→ **Text and element pointing records**:
= = =

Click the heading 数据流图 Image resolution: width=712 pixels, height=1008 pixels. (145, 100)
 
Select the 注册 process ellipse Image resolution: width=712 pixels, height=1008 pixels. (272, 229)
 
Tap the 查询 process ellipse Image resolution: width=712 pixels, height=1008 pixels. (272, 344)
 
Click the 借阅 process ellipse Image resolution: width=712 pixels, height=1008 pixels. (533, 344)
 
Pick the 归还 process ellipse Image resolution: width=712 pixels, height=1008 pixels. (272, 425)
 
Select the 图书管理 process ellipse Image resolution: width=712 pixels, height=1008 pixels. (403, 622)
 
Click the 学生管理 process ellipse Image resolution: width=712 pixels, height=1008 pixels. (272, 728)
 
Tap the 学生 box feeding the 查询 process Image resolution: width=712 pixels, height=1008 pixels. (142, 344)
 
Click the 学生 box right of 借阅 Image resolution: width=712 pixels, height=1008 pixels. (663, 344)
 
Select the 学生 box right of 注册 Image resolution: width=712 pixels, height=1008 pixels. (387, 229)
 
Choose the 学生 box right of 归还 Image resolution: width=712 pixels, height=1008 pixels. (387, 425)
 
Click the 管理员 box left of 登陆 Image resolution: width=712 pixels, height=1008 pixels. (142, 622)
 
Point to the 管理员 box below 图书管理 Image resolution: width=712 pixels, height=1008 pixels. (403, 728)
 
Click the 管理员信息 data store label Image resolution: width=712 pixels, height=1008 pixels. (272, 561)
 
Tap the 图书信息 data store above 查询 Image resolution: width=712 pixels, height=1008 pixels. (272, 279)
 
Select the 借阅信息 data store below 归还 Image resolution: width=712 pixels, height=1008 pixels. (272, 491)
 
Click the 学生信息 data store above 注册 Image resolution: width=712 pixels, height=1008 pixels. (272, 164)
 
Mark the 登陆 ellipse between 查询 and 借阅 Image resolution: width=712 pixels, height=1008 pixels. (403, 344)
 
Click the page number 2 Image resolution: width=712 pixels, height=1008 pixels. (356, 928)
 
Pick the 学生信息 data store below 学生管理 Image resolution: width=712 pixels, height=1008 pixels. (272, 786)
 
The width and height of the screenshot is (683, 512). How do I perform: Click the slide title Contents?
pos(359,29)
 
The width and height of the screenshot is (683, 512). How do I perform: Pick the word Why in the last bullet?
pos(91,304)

= = =

→ **Your instructions**:
Pull every line of the material above out verbatim, leaving nothing out and changing nothing.

→ **Final result**:
Click the heading 数据流图 Image resolution: width=712 pixels, height=1008 pixels. (145, 100)
 
Select the 注册 process ellipse Image resolution: width=712 pixels, height=1008 pixels. (272, 229)
 
Tap the 查询 process ellipse Image resolution: width=712 pixels, height=1008 pixels. (272, 344)
 
Click the 借阅 process ellipse Image resolution: width=712 pixels, height=1008 pixels. (533, 344)
 
Pick the 归还 process ellipse Image resolution: width=712 pixels, height=1008 pixels. (272, 425)
 
Select the 图书管理 process ellipse Image resolution: width=712 pixels, height=1008 pixels. (403, 622)
 
Click the 学生管理 process ellipse Image resolution: width=712 pixels, height=1008 pixels. (272, 728)
 
Tap the 学生 box feeding the 查询 process Image resolution: width=712 pixels, height=1008 pixels. (142, 344)
 
Click the 学生 box right of 借阅 Image resolution: width=712 pixels, height=1008 pixels. (663, 344)
 
Select the 学生 box right of 注册 Image resolution: width=712 pixels, height=1008 pixels. (387, 229)
 
Choose the 学生 box right of 归还 Image resolution: width=712 pixels, height=1008 pixels. (387, 425)
 
Click the 管理员 box left of 登陆 Image resolution: width=712 pixels, height=1008 pixels. (142, 622)
 
Point to the 管理员 box below 图书管理 Image resolution: width=712 pixels, height=1008 pixels. (403, 728)
 
Click the 管理员信息 data store label Image resolution: width=712 pixels, height=1008 pixels. (272, 561)
 
Tap the 图书信息 data store above 查询 Image resolution: width=712 pixels, height=1008 pixels. (272, 279)
 
Select the 借阅信息 data store below 归还 Image resolution: width=712 pixels, height=1008 pixels. (272, 491)
 
Click the 学生信息 data store above 注册 Image resolution: width=712 pixels, height=1008 pixels. (272, 164)
 
Mark the 登陆 ellipse between 查询 and 借阅 Image resolution: width=712 pixels, height=1008 pixels. (403, 344)
 
Click the page number 2 Image resolution: width=712 pixels, height=1008 pixels. (356, 928)
 
Pick the 学生信息 data store below 学生管理 Image resolution: width=712 pixels, height=1008 pixels. (272, 786)
 
The width and height of the screenshot is (683, 512). How do I perform: Click the slide title Contents?
pos(359,29)
 
The width and height of the screenshot is (683, 512). How do I perform: Pick the word Why in the last bullet?
pos(91,304)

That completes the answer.